I can't be bothered. There's loads. You can google it if sufficiently interested or pretend it doesn't exist if you prefer. It doesn't make a jot of difference to me either way.

CinnamonJellyBeans · 25/08/2023 20:49

TheBarbieEffect · 25/08/2023 07:23

Your DD is motivated by money because when she was a toddler you didn’t teach her intrinsic motivation.

That was a mistake, because you have taught her she shouldn’t do X, Y or Z unless there is something in it for her. This is going to make life a lot more difficult for her as she gets older and has to live her own life.

She will struggle to do anything she doesn’t want to, and of course part of life is sometimes doing things we don’t want. It has set her up to fail really, and without you there she is going to find day to day living really hard because you haven’t taught her intrinsic motivation.

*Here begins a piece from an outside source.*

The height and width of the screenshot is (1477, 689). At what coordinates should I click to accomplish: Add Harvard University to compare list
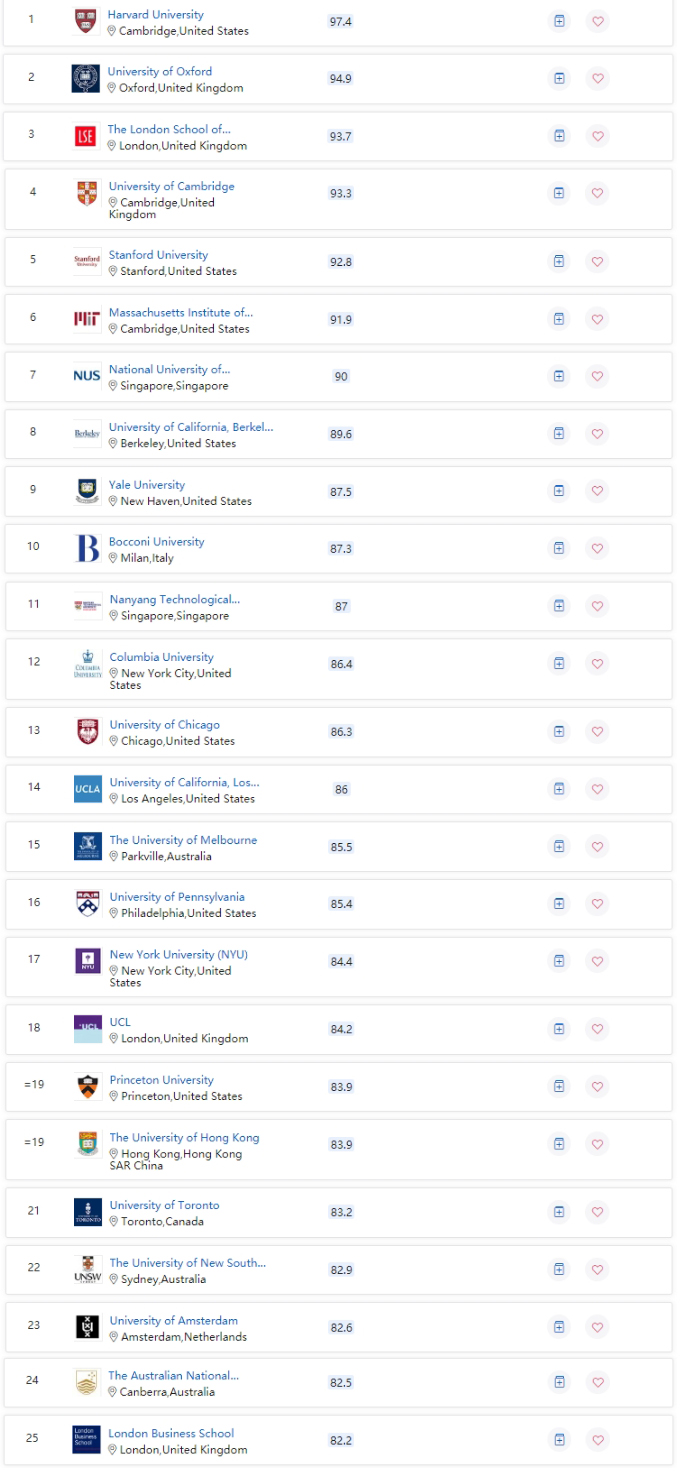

I agree with this. I would also be more inclined to praise for doing revision, rather than final grades. Rewarding by grade can slso seem unfair to other siblings

Characterbuilding · 25/08/2023 22:30

Gosh people love this "intrinsic motivation” buzz word. Such a broad notion that becomes meaningless if said motivation doesn’t fit in with the prescribed path defined by society. What human is motivated by this way for everything? Wouldn’t everyone who ever participated in a p.e lesson be intrinsically motivated to pursue sport for the health benefits? But alas not everyone enjoys this. My son is intrinsically motivated by health, fitness and achieving in sport. Other people I know are intrinsically motivated by the outdoors. But you cannot opt out of exams to focus on these other pursuits no matter how much satisfaction or pride you find in them. So if humans who are not motivated in this way need other incentives so be it. This also applies to people who do not develop this intrinsic motivation early enough to fit the timescale set by the education system.

Beezknees · 25/08/2023 22:48

I have a DS the same age and I wouldn't do this. He knows at his age why it's important to get good grades if he wants to do his chosen career. I don't bribe my teenager.

Ketzele · 25/08/2023 22:58

I don't do that because I can't afford it. But also because I have read research concluding that pay bonuses are a poor motivator in the workplace, contrary to wide opinion.

Mummyof32023 · 26/08/2023 07:07

Wow seriously? That's blackmail and GCSE are hard enough with a pushy parent. How about supportive your child without bribing them with money? So wrong

hot2trotter · 26/08/2023 07:20

Jeez I got a fiver for every C or above I got. How the other half live 😂

BillyNotQuiteNoMates · 26/08/2023 07:21

Do whatever works for you and your DC.
When my DS finished his A’levels, I took him abroad, to reward him for his hard work. I didn’t care what grades he got, because I knew he’d done his best, and I was proud of him no matter what the grades were. That’s what worked for US. You do you, you don’t need others validation to be the best parent you can be.